**EXERCISES:**
(1) Say whether each statement below agrees with the WhitespaceTokenizer documentation. Answer yes or no, and quote the deciding words of the text. (a) WhitespaceTokenizer is a subclass of CharTokenizer. (b) WhitespaceTokenizer divides text at punctuation marks. (c) Starting with version 3.1, CharTokenizer uses an int based API to normalize and detect token characters.
(2) Rewrite the WhitespaceTokenizer documentation between "Construct a new WhitespaceTokenizer." and "a given AttributeSource.AttributeFactory.", inclusive, replacing "Construct" with "Create".
(3) Extend the WhitespaceTokenizer documentation, starting after its last line.
--- SELECTED EXCERPT ---
Class WhitespaceTokenizer

  • All Implemented Interfaces:
    Closeable, AutoCloseable

    public class WhitespaceTokenizer
    extends org.apache.lucene.analysis.CharTokenizer
    Created by The eXo Platform SAS Author : eXoPlatform exo@exoplatform.com Apr 9, 2013 A WhitespaceTokenizer is a tokenizer that divides text at whitespace. Adjacent sequences of non-Whitespace characters form tokens.
    You must specify the required Version compatibility when creating WhitespaceTokenizer:
    • As of 3.1, CharTokenizer uses an int based API to normalize and detect token characters. See CharTokenizer.isTokenChar(int) and CharTokenizer.normalize(int) for details.
    • Nested Class Summary

      • Nested classes/interfaces inherited from class org.apache.lucene.util.AttributeSource

        org.apache.lucene.util.AttributeSource.AttributeFactory, org.apache.lucene.util.AttributeSource.State
    • Field Summary

      • Fields inherited from class org.apache.lucene.analysis.Tokenizer

        input
    • Constructor Summary

      Constructors 
      Constructor Description
      WhitespaceTokenizer​(org.apache.lucene.util.Version matchVersion, Reader in)
      Construct a new WhitespaceTokenizer.
      WhitespaceTokenizer​(org.apache.lucene.util.Version matchVersion, org.apache.lucene.util.AttributeSource.AttributeFactory factory, Reader in)
      Construct a new WhitespaceTokenizer using a given AttributeSource.AttributeFactory.
--- SUPPLIED ENTRIES ---
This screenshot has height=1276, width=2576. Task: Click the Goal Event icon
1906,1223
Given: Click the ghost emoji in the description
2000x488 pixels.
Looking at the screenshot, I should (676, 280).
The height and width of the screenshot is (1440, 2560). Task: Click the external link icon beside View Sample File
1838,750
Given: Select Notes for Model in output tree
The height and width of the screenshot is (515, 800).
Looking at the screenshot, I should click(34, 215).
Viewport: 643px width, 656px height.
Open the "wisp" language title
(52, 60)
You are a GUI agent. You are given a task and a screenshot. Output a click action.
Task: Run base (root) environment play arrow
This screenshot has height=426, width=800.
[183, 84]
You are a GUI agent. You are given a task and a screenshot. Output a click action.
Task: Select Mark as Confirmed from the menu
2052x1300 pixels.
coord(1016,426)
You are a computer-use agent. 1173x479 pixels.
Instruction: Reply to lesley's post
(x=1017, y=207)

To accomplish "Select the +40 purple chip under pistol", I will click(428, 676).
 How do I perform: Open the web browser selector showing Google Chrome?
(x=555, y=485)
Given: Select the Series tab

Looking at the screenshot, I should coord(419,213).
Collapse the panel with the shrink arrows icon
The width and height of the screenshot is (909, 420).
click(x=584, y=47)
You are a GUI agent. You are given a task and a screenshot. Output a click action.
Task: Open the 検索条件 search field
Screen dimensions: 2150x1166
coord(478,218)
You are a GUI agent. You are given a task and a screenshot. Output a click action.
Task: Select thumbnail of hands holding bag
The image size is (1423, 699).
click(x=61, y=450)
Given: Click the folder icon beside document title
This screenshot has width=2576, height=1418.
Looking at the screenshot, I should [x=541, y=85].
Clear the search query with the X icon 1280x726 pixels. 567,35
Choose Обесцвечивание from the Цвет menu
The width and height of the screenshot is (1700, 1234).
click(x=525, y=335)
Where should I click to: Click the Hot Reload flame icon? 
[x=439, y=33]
---
**ANSWERS BY TASK:**
(1)
(a) Yes: "extends org.apache.lucene.analysis.CharTokenizer"
(b) No: "A WhitespaceTokenizer is a tokenizer that divides text at whitespace."
(c) Yes: "As of 3.1, CharTokenizer uses an int based API to normalize and detect token characters."

(2)
Create a new WhitespaceTokenizer.
      WhitespaceTokenizer​(org.apache.lucene.util.Version matchVersion, org.apache.lucene.util.AttributeSource.AttributeFactory factory, Reader in)
      Create a new WhitespaceTokenizer using a given AttributeSource.AttributeFactory.

(3)
      WhitespaceTokenizer​(org.apache.lucene.util.Version matchVersion, org.apache.lucene.util.AttributeSource source, Reader in)
      Construct a new WhitespaceTokenizer using a given AttributeSource.
    • Method Summary

      All Methods Instance Methods Concrete Methods 
      Modifier and Type Method Description
      protected boolean isTokenChar​(int c)
      Collects only characters which do not satisfy Character.isWhitespace(int).
      • Methods inherited from class org.apache.lucene.analysis.CharTokenizer

        end, incrementToken, isTokenChar, normalize, normalize, reset
      • Methods inherited from class org.apache.lucene.analysis.Tokenizer

        close, correctOffset
      • Methods inherited from class org.apache.lucene.analysis.TokenStream

        reset
      • Methods inherited from class org.apache.lucene.util.AttributeSource

        addAttribute, addAttributeImpl, captureState, clearAttributes, cloneAttributes, copyTo, equals, getAttribute, getAttributeClassesIterator, getAttributeFactory, getAttributeImplsIterator, hasAttribute, hasAttributes, hashCode, reflectAsString, reflectWith, restoreState, toString
    • Constructor Detail

      • WhitespaceTokenizer

        public WhitespaceTokenizer​(org.apache.lucene.util.Version matchVersion,
                                   Reader in)
        Construct a new WhitespaceTokenizer. * @param matchVersion Lucene version to match
        Parameters:
        in - the input to split up into tokens
      • WhitespaceTokenizer

        public WhitespaceTokenizer​(org.apache.lucene.util.Version matchVersion,
                                   org.apache.lucene.util.AttributeSource source,
                                   Reader in)
        Construct a new WhitespaceTokenizer using a given AttributeSource.
        Parameters:
        matchVersion - Lucene version to match
        source - the attribute source to use for this Tokenizer
        in - the input to split up into tokens
      • WhitespaceTokenizer

        public WhitespaceTokenizer​(org.apache.lucene.util.Version matchVersion,
                                   org.apache.lucene.util.AttributeSource.AttributeFactory factory,
                                   Reader in)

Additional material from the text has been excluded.